**Task objective**
Retype the rows exactly, starting with the row that contains "Enable the 2016-05-06" and ending with the row that contains "click(x=182, y=790)", both included.
**** Data provided ****
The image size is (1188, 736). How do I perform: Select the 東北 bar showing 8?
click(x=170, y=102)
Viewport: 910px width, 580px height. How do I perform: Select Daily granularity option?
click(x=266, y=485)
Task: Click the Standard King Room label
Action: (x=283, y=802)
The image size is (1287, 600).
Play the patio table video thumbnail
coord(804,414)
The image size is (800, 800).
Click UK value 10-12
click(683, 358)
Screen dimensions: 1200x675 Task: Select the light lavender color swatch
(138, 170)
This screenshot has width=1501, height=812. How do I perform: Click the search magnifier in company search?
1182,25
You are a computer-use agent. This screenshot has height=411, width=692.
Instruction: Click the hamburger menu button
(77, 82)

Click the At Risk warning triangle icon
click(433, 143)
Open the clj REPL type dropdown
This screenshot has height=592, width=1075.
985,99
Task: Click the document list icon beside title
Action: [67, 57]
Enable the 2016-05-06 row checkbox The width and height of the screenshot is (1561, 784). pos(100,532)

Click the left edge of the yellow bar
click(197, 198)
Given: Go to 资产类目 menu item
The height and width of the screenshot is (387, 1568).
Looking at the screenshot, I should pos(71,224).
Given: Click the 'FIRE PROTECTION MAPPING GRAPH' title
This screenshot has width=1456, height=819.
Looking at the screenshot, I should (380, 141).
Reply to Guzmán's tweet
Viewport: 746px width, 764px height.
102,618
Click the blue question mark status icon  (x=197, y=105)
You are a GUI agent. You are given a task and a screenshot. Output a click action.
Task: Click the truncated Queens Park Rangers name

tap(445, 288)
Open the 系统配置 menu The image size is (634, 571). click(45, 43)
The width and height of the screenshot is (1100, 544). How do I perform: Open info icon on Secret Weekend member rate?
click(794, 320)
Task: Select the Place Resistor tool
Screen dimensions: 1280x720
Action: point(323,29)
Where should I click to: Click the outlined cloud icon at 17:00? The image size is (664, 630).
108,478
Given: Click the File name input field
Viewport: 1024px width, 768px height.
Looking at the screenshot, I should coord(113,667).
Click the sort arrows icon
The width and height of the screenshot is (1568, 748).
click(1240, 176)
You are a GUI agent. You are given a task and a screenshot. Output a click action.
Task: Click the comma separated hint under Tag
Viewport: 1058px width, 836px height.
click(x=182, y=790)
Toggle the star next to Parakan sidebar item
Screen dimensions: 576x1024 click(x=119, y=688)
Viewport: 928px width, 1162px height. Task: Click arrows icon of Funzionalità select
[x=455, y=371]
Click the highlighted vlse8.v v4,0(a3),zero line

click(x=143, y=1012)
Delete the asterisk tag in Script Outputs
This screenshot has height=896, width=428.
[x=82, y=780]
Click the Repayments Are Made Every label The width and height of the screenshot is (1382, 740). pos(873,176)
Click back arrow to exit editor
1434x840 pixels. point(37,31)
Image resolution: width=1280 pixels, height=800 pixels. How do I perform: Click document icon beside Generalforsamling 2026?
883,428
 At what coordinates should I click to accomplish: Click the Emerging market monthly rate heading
****
**Task result**
Enable the 2016-05-06 row checkbox The width and height of the screenshot is (1561, 784). pos(100,532)

Click the left edge of the yellow bar
click(197, 198)
Given: Go to 资产类目 menu item
The height and width of the screenshot is (387, 1568).
Looking at the screenshot, I should pos(71,224).
Given: Click the 'FIRE PROTECTION MAPPING GRAPH' title
This screenshot has width=1456, height=819.
Looking at the screenshot, I should (380, 141).
Reply to Guzmán's tweet
Viewport: 746px width, 764px height.
102,618
Click the blue question mark status icon  (x=197, y=105)
You are a GUI agent. You are given a task and a screenshot. Output a click action.
Task: Click the truncated Queens Park Rangers name

tap(445, 288)
Open the 系统配置 menu The image size is (634, 571). click(45, 43)
The width and height of the screenshot is (1100, 544). How do I perform: Open info icon on Secret Weekend member rate?
click(794, 320)
Task: Select the Place Resistor tool
Screen dimensions: 1280x720
Action: point(323,29)
Where should I click to: Click the outlined cloud icon at 17:00? The image size is (664, 630).
108,478
Given: Click the File name input field
Viewport: 1024px width, 768px height.
Looking at the screenshot, I should coord(113,667).
Click the sort arrows icon
The width and height of the screenshot is (1568, 748).
click(1240, 176)
You are a GUI agent. You are given a task and a screenshot. Output a click action.
Task: Click the comma separated hint under Tag
Viewport: 1058px width, 836px height.
click(x=182, y=790)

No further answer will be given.